The goddess smiles down upon him. “How nice to finally meet you face to face, my very favorite waste of effort.”
It is her hero’s turn to falter, face twisting into a pathetic contortion of confusion, but she doesn’t stop. The goddess finally has the chance to tell him exactly what she thinks of all his failures, and she decides to take advantage of it.
“I gave you everything. Every advantage. Strength unrivaled by all. I protected you. I guided you. You could have been unstoppable if you just put genuine effort into applying what I gave you.
“But you let me down. You disappointed me. You squandered all that potential.”
Tears flow down his cheeks. Her hero, crying! Such a pathetic display. “What have I done wrong?” he asks her.
Of course he doesn’t know. In this lifetime he hasn’t done anything to disappoint her yet.
He will, though. That much is certain. Unless, of course, he could learn from his past mistakes.
The goddess drops him to land in front of the wretched tangle of dead timelines. They still quiver and shake and twist into each other in a huge, writhing pile.
The hero’s eyes widen, taking in countless lifetimes of failure.
She watches his soul’s projected form flickering between his body’s appearance in one timeline after another as his soul experiences the disappointing paths he walked, lifetime after lifetime.
Each shift, each flicker of shape, changes him slightly less than the one before as he approaches a more resilient average of all his self-images.
The goddess scowls, recognizing the body the hero slowly approximates. It’s one she always does her best to steer him away from.
Sometimes it’s the tailor that puts the idea into his head, sometimes it’s his sister, sometimes it’s any number of others, and sometimes she truly has no idea where he gets it from.
Once it’s in there, he pursues the obsession with more devotion than he ever shows her.
In those lifetimes he is taken by this confusion, he finds the magic or the alchemy to reshape his body into something mangled and feminized, or else he is offered such a body during his confrontation with the demon queen in exchange for his allegiance.
The goddess is never more disgusted with him than when he accepts such an offer.
And here he is, once again choosing to throw away the body she crafted for him to inhabit—ungrateful for it, even—in some mindless craving to be something he is not.
“Even now you fail me, learning the wrong lessons from your mistakes,” the goddess says. “Next time I will have to be more selective about what lifetimes I show you.”

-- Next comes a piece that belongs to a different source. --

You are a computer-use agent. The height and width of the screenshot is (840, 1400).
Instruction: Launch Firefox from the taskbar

Her fated hero—a man again grotesquely in the shape of a woman—turns to face her.
She sees no more reverence in his eyes. The groveling posture of an inexperienced young adult is replaced by the confident poise of a warrior who’s fought countless lifetimes of battle.
His glare is as blasphemous as his form.
“Every opportunity for happiness,” he says, voice higher pitched than it was when she pulled him from his life. “You erased them. None of my wives ever knew me now, or they no longer exist thanks to your meddling. My true goddess does not even remember my faithful service.”

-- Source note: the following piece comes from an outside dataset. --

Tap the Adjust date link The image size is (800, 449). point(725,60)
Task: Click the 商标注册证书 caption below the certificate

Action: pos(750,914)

“She is a demon, you pathetic good-for-nothing,” the goddess rasps, voice filled with spite. “I am your only true goddess!”

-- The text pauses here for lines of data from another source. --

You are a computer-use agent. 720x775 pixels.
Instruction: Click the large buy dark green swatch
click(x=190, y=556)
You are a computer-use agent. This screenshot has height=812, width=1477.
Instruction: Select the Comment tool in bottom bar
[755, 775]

“You’re the one who took away all my happy endings!”
The hero’s shouting catches her off guard. It is not as small as it should be.
When did his soul’s stature grow to where he could stare his own goddess in the eye with such venom?
The goddess’s eyes flick to the knife resting nearby. It has become time to end this attempt.
The hero parses the glance immediately. Many lifetimes of battle-hardened instincts explode into action.
The goddess, who never fought at all in her life, is simply too slow and too clumsy to stop the hero. Before she can react, the knife is pressed to her throat.
“You wouldn’t dare—”
The hero dares. With a savage slash, the Fate-Ending Knife spills a goddess’s blood, and a mortal woman takes control of her own life for the first time.
She can return to her body at the point they resuscitate her, bringing all her knowledge with her.
Or…
She stares at the knife in her hands. She remembers countless lifetimes of goddess-inflicted scars.
The hero makes up her mind.
Without hesitation, she reaches into the world—as deeply as she can—and severs this timeline.